1. She's Confused

Mulai dari awal
                                    

Mereka semua—ah ralat, anak-anak ENCT ikut berteriak sambil mengangkat tangan untuk menyemangati satu sama lain. Ini membuat Dasha diam-diam menarik senyum.

Mereka masih satu ruangan, hanya saja agak menyisih agar tidak mengganggu masing-masing tim.

Tapi demi Tuhan, mana yang namanya Taeyong, mana yang namanya Taeil, Doyoung, Yuta, Dasha sama sekali tidak tahu.

Wajahnya sama semua.

"D, kau membawa tas mu ke sini?" Irene.
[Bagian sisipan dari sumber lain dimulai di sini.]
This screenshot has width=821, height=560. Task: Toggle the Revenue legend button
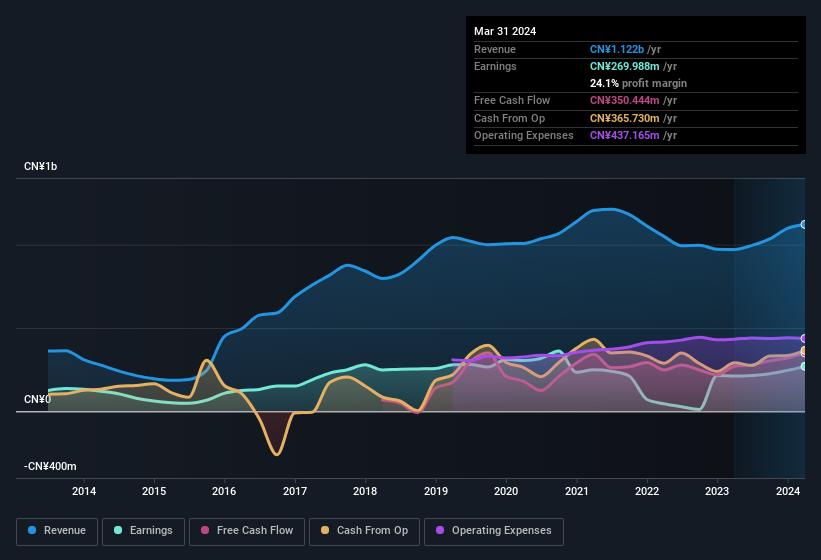tap(58, 531)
Dasha mengerutkan dahi lalu menggeleng, "aku kesini dengan Joy Unnie, kami tidak membawa apapun," kata nya enteng.

Irene menepuk dahi, "lalu tas yang di pegang anak itu tas siapa?"

Dasha langsung memicingkan mata, mengikuti arah pandang jari telunjuk Irene.

Tas selempang warna hitam dengan gantungan kunci bendera Kanada. Itu jelas milik Dasha! Kenapa bisa ada di anak itu?

Bocah nya kelihatan tengil. Mungkin maknae? ugh.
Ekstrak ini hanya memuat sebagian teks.